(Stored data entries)

==============================

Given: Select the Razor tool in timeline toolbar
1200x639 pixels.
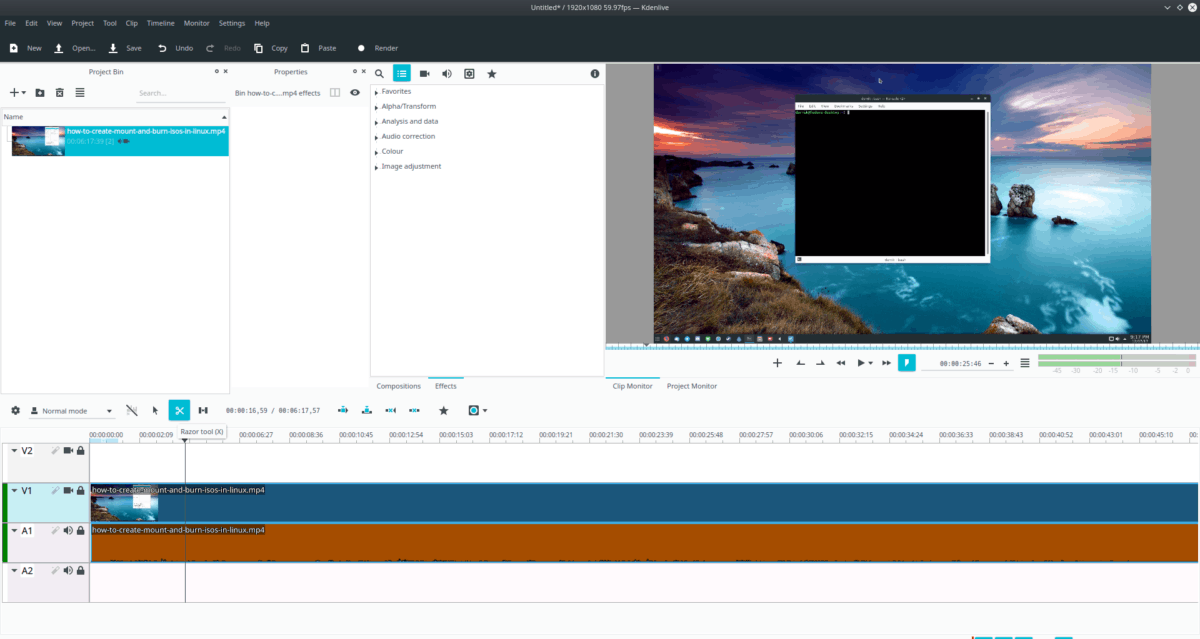Looking at the screenshot, I should click(179, 410).
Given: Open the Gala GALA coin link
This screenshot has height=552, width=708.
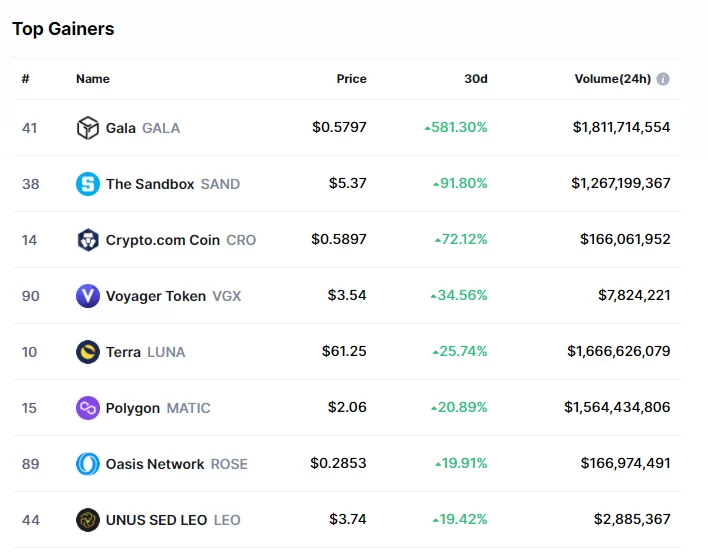Looking at the screenshot, I should (143, 128).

==============================

What to do
Retype the data exactly; images stay out.

Exercise output
Given: Select the Razor tool in timeline toolbar
1200x639 pixels.
Looking at the screenshot, I should click(179, 410).
Given: Open the Gala GALA coin link
This screenshot has height=552, width=708.
Looking at the screenshot, I should (143, 128).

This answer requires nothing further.